L’album pourrait désarçonner en premier lieu tant le Mellotron y joue un rôle prépondérant dans les envolées mélodieuses sur nombre de morceaux. Les guitares paraissent avant tout appuyer les claviers, parfois de la plus belle des façons, comme sur "The Big Sleep" et "Uncreation", où des soli magnifiques pimentent les titres. Mais le talent de Dan s’exerce bien évidemment, notamment par son ingéniosité à y combiner des riffs de guitare tout à la fois complexes, véloces et aériens, aux notes atmosphériques et spatiales produites par les claviers ("Sun Of The Night"). Les growls, toujours aussi caverneux, de Dan sont toujours aussi savoureux et les guitares, qui présentent moins de distorsion qu’à l’accoutumée, permettent de faire muer ce Death Mélodique vers du Progressif psychédélique. La piste instrumentale "Encounterparts" pourrait être l’ultime témoignage de cet amour immodéré de Dan pour les expérimentations inassouvies et les quêtes sonores qui l’animent.

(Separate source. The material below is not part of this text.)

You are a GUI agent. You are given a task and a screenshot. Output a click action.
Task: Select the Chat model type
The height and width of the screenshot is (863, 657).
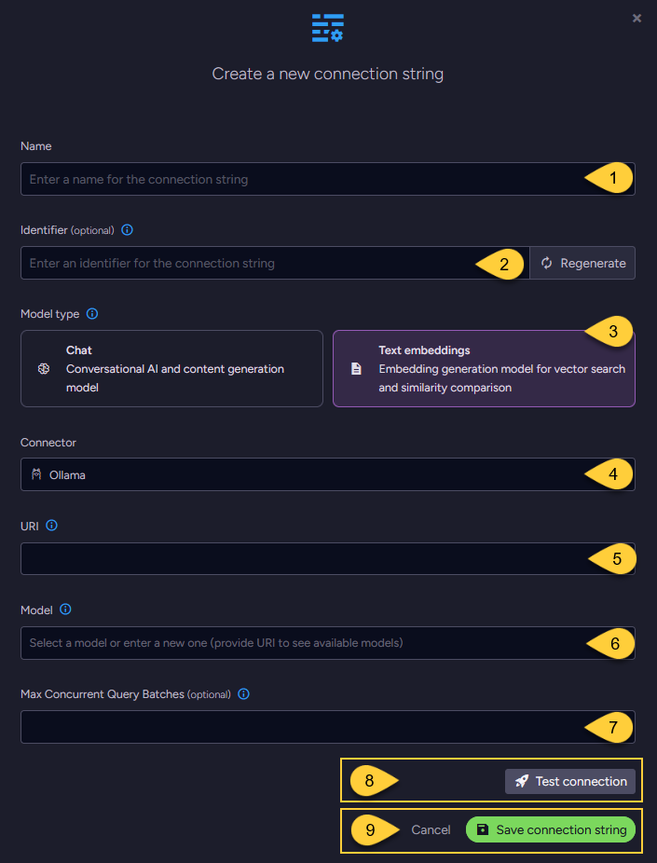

Tous les titres comportent leur lot d’intérêts, et aucun d’entre eux ne traîne en longueur. Le son quelque peu kitsch du Mellotron et du Mini-Moog pourrait en rebuter certains ou, du moins, les amuser, mais le génie de Dan balaiera rapidement ces grincements de dents ou ces ricanements. L’album est donc d’une belle originalité et reste, pour l’heure, le seul de Dan Swanö dans sa carrière solo. Il s’agit donc d’une œuvre à cœur ouvert, tout à la fois précieuse et intemporelle pour son auteur, mais aussi sans doute pour une bonne partie de son public. Pour les intéressés qui souhaitent aller plus loin, je vous propose aussi d’écouter le "A Wayfarer’s Tears" de GODSEND, sorti en 1997. Un certain Dan Swanö y tient le chant, les claviers, utilise le Hammond et le Mini-Moog, et produit une partie de l’album, et cet album de Doom est aussi solide que magnifique.